ANDOVER — Following a lengthy discussion at Tuesday night’s selectmen meeting, Code Enforcement Officer Robert Folsom Sr. issued a stop-work order for a septic system at Kate’s Kones, immediately shutting down the ice cream parlor.

Kate’s Kones, operated by Isaac and Kate Mills, opened on Father’s Day, June 13, 2013, at 52 Main St.

Town officials said they got a complaint from the Planning Board last year that the business had violated town laws. Folsom was asked to look into the complaint.

Folsom on Tuesday night handed Isaac Mills a big, red stop-work order placard to put on the building.

A message on the business’s Facebook page said it was closed “until we complete some critical construction.”

Initially, Folsom said he had spoken with Brian Mills, the father of Isaac and Kate Mills, and Folsom believed the matters of not getting a site-plan review and plumbing and occupancy permits had been settled.

Folsom said Brian Mills started the ice cream business without going before the Planning Board for a site-plan review and plumbing and occupancy permits. Mills was asked more than a year ago to go through the site-plan process and get permits, Folsom said.

He said Brian Mills first told him that he was a selectman and didn’t need a permit, and later told him that the previous code enforcement officer told him he didn’t need permits.

Andover’s occupancy permit requires certain septic systems designed and installed for customer occupancy, Folsom said. He said Mills claimed that in 2001 he got a septic system design from Main-Land Consultants Inc. of Livermore Falls for a 28-seat restaurant and a permit.

 
Folsom asked for a copy of it but never got one.

“(Mills) claimed that the local contractor put in two 1,500-gallon tanks, but (Mills) doesn’t recall he put them in there, but they’re still there and they’re still illegal,” Folsom said.

He said all he’s ever tried to do is to get Mills in compliance and go before the Planning Board for necessary permitting. “He’s agreed to do that,” Folsom said. “You hired me to get these people into compliance without going to court and having big legal fees, and I think that’s the way to do it.”

Isaac Mills said he and his mother, Sue Mills, attended the meeting to get a list of the violations and formal letters from Folsom. Both said they were unaware that the business wasn’t in compliance.

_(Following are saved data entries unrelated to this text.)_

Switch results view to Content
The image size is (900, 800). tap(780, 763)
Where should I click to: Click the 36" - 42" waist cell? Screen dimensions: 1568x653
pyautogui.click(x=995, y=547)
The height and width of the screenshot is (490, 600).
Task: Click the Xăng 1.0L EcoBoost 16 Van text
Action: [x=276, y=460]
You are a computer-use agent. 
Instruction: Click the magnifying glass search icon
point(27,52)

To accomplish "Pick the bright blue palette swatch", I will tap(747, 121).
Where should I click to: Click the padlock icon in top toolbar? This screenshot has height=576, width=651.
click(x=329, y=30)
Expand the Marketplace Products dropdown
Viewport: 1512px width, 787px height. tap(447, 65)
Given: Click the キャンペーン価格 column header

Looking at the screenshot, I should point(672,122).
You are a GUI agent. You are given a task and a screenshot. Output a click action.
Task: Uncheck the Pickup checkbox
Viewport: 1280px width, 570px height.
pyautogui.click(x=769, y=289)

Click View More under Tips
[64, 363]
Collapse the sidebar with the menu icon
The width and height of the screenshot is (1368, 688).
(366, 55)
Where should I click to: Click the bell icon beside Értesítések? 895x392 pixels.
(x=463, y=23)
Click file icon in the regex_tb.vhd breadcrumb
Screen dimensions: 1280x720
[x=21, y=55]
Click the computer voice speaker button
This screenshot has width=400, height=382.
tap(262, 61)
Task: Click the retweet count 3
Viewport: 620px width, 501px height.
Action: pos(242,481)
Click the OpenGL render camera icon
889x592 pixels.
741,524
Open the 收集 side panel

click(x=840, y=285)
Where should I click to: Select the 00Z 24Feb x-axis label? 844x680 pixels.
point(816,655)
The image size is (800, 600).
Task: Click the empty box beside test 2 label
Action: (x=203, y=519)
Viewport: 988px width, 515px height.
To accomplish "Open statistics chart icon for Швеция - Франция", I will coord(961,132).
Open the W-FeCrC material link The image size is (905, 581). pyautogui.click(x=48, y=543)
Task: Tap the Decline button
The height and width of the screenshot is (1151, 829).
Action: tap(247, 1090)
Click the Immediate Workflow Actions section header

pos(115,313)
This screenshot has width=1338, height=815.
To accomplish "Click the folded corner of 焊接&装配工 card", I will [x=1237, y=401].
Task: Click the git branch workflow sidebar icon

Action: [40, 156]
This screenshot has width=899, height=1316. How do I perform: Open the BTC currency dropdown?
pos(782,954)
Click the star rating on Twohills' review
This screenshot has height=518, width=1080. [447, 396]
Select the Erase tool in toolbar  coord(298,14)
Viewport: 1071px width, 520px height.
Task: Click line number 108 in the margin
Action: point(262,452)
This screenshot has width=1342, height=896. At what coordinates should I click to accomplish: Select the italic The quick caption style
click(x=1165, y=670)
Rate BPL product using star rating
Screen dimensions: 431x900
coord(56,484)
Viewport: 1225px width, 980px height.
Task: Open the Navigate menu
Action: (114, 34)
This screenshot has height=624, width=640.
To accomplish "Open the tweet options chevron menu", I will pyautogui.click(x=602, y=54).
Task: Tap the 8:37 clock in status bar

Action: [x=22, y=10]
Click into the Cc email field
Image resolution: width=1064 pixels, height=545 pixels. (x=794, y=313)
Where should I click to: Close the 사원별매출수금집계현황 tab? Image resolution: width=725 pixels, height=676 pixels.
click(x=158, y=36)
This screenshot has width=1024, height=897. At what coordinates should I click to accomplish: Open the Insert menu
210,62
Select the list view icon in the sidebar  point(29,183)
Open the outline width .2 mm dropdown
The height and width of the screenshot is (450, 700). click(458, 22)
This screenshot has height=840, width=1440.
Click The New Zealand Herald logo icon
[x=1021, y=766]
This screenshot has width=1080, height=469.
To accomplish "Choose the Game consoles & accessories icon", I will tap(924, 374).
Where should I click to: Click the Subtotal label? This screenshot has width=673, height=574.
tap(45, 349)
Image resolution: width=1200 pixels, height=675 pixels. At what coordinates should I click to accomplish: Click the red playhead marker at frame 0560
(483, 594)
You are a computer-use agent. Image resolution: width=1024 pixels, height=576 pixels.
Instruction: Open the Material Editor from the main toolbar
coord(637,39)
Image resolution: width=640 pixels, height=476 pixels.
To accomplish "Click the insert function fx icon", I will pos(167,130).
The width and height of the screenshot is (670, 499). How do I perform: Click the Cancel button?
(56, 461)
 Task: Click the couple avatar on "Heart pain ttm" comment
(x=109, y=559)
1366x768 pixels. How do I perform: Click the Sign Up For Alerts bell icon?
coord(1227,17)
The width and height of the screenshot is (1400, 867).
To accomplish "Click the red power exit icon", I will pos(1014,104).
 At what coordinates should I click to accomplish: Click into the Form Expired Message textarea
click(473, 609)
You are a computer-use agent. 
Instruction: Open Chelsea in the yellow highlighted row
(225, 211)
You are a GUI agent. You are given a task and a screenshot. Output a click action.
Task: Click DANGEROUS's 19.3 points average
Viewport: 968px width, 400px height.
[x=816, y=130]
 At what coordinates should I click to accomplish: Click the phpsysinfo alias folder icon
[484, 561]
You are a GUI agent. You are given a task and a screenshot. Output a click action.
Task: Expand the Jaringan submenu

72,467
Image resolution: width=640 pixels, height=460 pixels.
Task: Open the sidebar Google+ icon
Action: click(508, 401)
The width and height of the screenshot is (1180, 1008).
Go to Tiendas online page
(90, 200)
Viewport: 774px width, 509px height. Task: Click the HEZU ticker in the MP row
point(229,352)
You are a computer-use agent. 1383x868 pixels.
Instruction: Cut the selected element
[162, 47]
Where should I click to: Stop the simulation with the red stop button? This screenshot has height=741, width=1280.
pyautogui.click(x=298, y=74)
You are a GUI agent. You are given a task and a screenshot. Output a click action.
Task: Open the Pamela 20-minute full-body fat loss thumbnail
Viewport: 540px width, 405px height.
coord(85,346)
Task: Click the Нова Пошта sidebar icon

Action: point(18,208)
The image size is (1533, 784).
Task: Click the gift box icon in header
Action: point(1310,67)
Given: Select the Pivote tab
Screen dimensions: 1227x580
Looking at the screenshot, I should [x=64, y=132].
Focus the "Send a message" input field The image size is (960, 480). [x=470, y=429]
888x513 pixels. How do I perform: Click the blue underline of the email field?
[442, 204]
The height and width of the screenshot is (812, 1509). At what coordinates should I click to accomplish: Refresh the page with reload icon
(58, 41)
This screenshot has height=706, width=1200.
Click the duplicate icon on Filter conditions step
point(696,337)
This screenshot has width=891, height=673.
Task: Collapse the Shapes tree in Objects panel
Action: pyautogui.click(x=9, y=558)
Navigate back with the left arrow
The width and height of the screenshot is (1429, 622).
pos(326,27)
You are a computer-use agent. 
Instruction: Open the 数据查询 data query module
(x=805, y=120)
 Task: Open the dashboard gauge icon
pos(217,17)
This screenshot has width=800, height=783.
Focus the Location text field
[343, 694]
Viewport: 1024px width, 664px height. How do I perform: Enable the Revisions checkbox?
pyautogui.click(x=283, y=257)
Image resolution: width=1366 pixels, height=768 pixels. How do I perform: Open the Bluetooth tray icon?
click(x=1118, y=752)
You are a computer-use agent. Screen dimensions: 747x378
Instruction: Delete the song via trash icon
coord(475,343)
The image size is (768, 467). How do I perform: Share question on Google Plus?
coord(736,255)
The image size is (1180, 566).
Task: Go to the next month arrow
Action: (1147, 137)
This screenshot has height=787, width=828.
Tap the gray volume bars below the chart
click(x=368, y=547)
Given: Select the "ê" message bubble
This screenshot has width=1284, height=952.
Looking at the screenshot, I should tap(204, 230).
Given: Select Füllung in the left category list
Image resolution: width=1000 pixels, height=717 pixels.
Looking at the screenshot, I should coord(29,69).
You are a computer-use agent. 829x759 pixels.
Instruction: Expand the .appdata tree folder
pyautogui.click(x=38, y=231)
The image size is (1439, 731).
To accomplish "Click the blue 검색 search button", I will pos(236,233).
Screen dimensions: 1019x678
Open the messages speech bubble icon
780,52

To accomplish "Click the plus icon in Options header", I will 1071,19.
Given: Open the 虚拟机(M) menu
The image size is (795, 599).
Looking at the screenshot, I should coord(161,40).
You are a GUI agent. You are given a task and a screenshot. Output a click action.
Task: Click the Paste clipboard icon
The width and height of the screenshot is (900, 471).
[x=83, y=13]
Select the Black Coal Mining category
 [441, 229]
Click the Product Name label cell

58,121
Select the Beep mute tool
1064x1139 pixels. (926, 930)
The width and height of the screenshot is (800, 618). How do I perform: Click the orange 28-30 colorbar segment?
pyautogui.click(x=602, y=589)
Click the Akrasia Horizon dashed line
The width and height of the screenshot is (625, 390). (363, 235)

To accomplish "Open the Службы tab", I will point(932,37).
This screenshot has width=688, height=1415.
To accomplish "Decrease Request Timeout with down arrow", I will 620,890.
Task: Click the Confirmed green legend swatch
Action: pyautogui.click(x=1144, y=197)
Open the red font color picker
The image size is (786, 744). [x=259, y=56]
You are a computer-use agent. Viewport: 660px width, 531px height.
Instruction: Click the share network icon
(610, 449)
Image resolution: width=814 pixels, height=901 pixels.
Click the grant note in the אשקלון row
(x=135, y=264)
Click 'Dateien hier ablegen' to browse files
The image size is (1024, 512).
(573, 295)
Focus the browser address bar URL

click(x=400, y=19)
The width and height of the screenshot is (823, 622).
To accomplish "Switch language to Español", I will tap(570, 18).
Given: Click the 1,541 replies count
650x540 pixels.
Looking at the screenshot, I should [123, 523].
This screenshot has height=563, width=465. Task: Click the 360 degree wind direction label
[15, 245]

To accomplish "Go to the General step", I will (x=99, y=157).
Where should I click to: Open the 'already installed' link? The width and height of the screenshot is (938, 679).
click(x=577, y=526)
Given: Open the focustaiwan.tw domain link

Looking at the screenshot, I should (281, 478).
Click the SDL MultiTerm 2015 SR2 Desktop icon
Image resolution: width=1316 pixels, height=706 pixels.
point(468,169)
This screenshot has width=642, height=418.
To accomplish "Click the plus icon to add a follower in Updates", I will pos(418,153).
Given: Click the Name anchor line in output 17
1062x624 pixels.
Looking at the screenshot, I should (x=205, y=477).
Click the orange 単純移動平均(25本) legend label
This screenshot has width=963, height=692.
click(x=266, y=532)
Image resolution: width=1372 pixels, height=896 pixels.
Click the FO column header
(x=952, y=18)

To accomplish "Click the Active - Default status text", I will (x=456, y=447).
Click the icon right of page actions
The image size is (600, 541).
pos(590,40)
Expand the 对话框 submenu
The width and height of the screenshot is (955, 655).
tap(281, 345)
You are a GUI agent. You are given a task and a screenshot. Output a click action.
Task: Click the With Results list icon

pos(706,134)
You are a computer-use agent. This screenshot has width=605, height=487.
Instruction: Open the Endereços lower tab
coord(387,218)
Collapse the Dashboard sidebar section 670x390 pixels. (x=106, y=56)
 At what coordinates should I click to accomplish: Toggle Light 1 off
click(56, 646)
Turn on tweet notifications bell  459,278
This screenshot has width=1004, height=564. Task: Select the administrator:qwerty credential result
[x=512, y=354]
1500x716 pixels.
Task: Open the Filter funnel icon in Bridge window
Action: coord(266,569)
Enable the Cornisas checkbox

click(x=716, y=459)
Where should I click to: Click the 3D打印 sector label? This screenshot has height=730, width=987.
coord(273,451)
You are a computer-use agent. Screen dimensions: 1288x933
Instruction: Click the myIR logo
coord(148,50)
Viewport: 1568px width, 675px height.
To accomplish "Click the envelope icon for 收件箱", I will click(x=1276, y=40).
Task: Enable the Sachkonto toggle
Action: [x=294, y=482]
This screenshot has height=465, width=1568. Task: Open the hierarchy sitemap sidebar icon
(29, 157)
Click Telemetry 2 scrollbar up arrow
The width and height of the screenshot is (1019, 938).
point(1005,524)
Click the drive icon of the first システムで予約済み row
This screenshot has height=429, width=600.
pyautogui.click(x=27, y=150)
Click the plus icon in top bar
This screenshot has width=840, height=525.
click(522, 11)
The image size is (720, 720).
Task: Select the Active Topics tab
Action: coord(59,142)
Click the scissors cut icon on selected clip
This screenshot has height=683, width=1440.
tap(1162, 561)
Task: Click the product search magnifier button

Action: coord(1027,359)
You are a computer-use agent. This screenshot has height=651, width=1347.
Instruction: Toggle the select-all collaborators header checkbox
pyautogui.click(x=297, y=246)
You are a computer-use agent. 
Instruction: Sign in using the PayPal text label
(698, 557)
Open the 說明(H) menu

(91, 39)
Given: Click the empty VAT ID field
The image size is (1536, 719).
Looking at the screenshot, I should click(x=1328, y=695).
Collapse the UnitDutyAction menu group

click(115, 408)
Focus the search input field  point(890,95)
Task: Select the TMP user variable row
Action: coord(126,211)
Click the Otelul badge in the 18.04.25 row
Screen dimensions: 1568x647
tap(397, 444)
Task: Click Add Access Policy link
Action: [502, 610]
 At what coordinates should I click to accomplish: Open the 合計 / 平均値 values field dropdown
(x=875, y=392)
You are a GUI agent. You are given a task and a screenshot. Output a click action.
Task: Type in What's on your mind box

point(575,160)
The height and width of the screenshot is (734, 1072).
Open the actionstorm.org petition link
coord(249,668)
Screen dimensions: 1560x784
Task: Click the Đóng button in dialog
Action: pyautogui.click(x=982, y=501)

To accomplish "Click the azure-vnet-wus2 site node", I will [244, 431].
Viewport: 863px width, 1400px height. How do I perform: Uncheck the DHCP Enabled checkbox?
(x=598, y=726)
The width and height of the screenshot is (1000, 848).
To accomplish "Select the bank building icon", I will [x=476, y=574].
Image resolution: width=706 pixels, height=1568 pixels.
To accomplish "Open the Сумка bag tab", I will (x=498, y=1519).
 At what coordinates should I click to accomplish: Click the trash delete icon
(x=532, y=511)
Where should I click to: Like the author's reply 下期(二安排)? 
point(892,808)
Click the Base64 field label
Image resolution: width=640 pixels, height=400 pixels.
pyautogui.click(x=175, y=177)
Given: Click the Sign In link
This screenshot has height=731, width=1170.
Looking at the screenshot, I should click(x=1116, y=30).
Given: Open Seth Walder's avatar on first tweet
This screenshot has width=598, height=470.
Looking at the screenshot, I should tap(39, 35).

“When we get (the list and letters), we will comply right away,” Isaac Mills said.

“We didn’t send any letters of violation because so far, they’ve been complying,” Folsom said. He said he and the Planning Board want them to come before the board with necessary paperwork and finish the site-plan review.

Sue Mills said they have been trying to comply with town laws but it has been expensive.

“Bottom line, no one is allowed to open a business unless they go through a site-plan review,” Board of Selectmen Chairman Jim Adler said.

That prompted comments from Sue Mills and Averill that businesses have been allowed to open without that, but neither would tell Adler which ones.

Selectman Jane Rich attempted to find common ground to allow Kate’s Kones to remain open, prompting an angry rebuke from Folsom.

“We’re not negotiating this!” he said. “We gave them a whole year to work this out! If you don’t want to enforce this, just say so and I’ll give you my resignation right now!”

Adler brokered an uneasy truce, telling everyone that selectmen would back the code enforcement officer.

Later, Isaac Mills again asked Folsom for a list of what they had to do to comply and Folsom told him they were already given that list by the Planning Board.

He gave Isaac the stop-work order sign for the septic system being installed without a permit.

“You’re officially closed until you get an occupancy permit and a site-plan review, and you don’t have a legal septic system,” Folsom said.